Позавчера вечером они поехали на мотоцикле в Барбизон на ужин к родителям Каролины. И на всем лету врезались в зад фуры, которая встала на подъеме близ Савиньи-сюр-Орж.
И в этой аварии наконец воздали друг другу должное.
Каролина выжила. Если верить врачам, следящим за ее комой, она может прожить еще сорок лет. Но уже не проснется.
Он же умер на месте.
Плотина
Царящее в современной технике раскрытие потаенного есть производство, ставящее перед природой неслыханное требование быть поставщиком энергии, которую можно было бы добывать и запасать как таковую.
Свадебное путешествие было в моей семье традицией, отказаться от которой – немыслимо.

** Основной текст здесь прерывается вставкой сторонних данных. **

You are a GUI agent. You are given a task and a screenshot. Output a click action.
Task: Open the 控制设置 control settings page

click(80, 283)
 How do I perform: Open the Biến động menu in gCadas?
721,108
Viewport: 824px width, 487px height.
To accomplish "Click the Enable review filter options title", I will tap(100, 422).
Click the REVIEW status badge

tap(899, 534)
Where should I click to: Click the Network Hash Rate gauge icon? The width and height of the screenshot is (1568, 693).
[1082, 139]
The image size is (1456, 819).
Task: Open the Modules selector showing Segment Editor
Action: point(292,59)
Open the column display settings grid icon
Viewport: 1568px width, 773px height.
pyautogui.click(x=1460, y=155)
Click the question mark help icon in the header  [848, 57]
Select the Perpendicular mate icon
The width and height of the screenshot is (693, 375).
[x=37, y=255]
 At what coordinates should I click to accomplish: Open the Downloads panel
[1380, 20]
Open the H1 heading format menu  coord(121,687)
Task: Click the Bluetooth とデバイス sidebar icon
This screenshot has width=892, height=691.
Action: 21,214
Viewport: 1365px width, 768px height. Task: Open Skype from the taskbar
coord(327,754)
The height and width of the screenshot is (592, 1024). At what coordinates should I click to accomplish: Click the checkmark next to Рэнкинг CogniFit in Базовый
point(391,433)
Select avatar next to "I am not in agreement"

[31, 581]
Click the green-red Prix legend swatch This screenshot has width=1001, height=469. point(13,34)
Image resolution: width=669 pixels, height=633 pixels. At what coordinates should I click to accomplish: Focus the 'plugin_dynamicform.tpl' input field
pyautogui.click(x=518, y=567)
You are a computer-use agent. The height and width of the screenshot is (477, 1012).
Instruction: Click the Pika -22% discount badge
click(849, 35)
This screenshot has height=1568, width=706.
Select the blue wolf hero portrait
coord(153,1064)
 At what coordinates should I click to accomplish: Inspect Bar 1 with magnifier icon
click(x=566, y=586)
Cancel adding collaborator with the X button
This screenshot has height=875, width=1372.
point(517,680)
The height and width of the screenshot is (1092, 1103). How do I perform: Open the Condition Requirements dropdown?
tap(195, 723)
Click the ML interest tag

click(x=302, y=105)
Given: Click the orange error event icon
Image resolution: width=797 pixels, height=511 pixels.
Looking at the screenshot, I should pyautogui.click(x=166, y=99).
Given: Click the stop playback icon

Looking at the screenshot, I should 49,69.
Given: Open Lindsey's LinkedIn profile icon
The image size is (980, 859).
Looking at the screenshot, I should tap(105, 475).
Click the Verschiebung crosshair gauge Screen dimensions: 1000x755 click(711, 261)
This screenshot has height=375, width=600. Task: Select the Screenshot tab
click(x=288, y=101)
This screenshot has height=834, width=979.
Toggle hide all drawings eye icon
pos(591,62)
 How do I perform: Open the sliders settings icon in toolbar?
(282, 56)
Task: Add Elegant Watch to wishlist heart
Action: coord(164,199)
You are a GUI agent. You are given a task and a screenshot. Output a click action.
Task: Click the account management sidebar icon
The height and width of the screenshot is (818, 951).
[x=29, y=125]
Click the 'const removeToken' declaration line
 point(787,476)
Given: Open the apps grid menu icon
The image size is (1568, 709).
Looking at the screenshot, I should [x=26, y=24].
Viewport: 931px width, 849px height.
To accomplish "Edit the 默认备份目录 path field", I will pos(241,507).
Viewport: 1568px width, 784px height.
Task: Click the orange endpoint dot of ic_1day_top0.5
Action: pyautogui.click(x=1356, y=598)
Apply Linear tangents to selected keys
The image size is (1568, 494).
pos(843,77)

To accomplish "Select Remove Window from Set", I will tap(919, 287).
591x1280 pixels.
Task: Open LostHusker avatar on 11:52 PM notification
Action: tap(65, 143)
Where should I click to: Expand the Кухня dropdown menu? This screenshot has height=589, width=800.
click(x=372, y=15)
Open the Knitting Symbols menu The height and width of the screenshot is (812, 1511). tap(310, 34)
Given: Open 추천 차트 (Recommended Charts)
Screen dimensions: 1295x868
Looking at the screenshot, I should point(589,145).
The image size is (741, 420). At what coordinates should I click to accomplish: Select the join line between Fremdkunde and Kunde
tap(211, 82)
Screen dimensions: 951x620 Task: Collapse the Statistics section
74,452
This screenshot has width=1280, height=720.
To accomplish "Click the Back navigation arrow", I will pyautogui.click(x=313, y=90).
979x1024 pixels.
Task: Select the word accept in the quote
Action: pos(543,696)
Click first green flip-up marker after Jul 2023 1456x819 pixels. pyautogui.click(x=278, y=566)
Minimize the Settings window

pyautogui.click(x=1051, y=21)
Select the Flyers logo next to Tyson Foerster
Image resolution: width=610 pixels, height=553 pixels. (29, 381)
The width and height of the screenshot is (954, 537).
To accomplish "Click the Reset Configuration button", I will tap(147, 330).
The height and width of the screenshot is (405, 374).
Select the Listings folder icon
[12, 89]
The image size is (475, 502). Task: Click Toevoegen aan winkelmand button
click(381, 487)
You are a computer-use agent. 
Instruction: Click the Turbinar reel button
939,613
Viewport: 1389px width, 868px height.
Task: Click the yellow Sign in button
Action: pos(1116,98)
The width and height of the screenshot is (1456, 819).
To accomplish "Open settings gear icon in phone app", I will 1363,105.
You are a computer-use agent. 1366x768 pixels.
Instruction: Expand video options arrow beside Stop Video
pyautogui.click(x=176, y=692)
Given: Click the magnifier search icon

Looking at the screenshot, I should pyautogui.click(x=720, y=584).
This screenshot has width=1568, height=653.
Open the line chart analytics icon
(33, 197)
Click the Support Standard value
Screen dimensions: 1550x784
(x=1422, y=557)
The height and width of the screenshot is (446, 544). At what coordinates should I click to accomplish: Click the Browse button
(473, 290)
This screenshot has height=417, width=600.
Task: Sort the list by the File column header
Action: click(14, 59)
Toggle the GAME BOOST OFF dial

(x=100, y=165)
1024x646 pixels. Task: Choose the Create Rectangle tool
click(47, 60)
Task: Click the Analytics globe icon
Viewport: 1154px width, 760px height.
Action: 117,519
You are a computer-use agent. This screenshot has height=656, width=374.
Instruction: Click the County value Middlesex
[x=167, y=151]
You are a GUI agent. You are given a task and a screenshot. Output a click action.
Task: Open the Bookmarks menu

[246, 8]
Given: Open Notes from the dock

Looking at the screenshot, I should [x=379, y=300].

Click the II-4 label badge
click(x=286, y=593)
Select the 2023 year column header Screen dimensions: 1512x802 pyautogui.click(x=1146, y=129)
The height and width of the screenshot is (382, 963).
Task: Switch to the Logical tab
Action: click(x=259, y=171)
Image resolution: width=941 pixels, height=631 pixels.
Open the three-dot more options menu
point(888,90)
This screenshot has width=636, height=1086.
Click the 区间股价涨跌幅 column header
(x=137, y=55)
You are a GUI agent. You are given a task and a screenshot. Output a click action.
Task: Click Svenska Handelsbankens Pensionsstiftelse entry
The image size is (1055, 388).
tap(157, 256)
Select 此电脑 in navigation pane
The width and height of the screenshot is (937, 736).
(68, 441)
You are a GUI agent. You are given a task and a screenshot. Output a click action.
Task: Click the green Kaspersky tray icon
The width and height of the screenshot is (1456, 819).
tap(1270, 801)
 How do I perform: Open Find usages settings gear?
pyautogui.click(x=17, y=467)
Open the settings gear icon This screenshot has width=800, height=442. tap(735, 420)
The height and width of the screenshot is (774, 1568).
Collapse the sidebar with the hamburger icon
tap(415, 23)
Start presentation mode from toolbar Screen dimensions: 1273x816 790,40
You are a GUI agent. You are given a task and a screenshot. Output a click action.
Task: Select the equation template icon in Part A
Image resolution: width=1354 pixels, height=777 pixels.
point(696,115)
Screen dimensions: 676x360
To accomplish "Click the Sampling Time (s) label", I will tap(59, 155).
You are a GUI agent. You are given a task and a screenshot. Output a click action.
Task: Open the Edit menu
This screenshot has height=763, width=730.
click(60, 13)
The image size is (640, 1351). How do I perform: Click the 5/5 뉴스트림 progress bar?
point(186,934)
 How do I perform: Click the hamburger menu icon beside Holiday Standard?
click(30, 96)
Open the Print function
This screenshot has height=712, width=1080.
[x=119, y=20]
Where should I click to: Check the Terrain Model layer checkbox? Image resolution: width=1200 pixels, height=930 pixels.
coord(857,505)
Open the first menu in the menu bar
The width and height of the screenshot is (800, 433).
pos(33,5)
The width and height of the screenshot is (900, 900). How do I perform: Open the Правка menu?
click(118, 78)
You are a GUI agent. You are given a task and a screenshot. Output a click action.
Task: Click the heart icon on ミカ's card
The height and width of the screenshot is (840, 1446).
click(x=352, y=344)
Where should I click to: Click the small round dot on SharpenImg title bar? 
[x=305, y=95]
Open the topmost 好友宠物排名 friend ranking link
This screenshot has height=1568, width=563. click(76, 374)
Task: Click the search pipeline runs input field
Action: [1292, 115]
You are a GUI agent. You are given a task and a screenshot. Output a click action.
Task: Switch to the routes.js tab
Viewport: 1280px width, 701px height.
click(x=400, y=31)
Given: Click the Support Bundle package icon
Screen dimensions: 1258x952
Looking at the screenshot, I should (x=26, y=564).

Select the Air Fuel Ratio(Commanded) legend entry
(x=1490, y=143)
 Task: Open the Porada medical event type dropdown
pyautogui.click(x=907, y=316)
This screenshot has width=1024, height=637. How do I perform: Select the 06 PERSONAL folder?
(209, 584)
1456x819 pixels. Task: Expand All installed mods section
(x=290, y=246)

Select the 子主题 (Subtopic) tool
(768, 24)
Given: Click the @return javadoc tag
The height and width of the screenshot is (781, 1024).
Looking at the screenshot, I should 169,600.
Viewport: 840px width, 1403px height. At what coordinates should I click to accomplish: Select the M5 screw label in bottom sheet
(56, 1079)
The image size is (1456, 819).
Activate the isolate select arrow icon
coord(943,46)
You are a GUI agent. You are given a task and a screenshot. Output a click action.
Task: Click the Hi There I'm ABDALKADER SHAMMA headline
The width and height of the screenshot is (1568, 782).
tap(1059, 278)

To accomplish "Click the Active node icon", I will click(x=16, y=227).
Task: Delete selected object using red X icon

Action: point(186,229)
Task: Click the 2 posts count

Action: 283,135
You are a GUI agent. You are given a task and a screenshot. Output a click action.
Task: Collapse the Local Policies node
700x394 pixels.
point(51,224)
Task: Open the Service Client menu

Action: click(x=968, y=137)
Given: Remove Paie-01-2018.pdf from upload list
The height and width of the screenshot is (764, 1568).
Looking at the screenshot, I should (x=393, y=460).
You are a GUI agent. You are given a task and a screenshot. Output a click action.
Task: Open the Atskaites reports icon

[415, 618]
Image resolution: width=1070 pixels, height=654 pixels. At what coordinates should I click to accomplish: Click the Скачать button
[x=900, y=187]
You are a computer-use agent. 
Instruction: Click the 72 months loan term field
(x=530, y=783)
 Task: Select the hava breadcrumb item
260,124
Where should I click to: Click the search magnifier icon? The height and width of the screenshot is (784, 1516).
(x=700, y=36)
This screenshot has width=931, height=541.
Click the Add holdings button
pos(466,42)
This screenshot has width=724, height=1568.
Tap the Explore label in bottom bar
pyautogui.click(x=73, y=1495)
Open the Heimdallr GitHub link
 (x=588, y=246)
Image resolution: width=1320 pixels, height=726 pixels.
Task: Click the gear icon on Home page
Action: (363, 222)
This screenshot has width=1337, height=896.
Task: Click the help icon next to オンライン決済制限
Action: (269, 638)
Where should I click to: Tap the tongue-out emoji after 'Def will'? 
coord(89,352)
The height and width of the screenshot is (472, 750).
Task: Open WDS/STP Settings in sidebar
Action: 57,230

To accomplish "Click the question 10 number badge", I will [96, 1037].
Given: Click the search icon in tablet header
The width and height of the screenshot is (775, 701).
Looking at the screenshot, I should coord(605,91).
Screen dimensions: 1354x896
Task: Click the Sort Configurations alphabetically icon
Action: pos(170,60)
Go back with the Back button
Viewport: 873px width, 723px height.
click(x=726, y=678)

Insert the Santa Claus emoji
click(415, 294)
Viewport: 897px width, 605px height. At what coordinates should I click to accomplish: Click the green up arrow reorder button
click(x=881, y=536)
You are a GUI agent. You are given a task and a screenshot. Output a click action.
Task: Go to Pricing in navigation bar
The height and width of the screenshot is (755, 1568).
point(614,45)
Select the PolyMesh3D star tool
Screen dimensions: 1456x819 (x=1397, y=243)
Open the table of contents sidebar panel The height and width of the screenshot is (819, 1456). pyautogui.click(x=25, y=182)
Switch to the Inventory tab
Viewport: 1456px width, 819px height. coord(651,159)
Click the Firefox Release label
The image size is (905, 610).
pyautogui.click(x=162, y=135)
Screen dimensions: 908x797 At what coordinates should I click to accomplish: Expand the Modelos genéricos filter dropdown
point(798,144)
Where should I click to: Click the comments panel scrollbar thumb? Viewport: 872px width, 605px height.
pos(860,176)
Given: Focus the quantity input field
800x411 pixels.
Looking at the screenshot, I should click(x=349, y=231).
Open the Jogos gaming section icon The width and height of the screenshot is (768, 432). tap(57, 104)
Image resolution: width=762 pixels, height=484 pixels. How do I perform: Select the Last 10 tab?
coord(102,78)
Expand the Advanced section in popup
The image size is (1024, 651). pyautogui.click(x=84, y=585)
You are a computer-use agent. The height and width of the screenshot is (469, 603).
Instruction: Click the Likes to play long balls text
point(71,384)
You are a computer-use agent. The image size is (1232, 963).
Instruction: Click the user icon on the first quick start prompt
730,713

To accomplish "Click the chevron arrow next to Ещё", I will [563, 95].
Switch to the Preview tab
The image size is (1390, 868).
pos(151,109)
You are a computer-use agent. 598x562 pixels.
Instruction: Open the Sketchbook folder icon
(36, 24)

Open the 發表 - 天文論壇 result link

Считалось, что по успеху этого предприятия можно судить о том, насколько счастливым будет брак.
Мой прадедушка поехал с бабушкой в Камбре, где двоюродная сестра держала галантерейную лавку. Он пробыл там два дня. Купил супруге набор кружевных скатертей и поднялся на каланчу, где у него так закружилась голова, что он убежал обратно в свою пикардскую деревню свекловодов и вылез оттуда только затем, чтобы умереть от шрапнели на Сомме.
Мой дед в разгар Второй мировой отправился с бабушкой на велосипедах из Генуи в Марсель. Они рассказывали, как под вечер отчаялись найти хоть одну живую душу между Ниццей и Жуан-ле-Пен, во что нам с трудом верилось шестьдесят лет спустя, когда мы ехали по обезображенному супермаркетами берегу вдоль выставки людских телес.
Отец повез мою мать в Камбоджу. Потеряв в супе из лепестков лотоса свой фарфоровый зуб, она решила не открывать больше рот до самого возвращения в Сиемреап, где они нашли стоматолога. Так их союз ознаменовался долгим молчанием, которое впоследствии активно заполнялось.
Моя сестра с мужем отправились в испанскую Галисию, чтобы «окунуться в мир фей и кельто-и-берских легенд», как она объявила всем. Через два дня они вернулись пришибленные, ругаясь на ларьки и торговцев жареной картошкой, оккупировавших побережье. Муж сестры сказал: «Мы ехали искать короля Артура с Мерлином, а там только “Леруа Мерлен”», и это был первый звоночек о его страсти к каламбурам, от которой мы столько натерпелись впоследствии.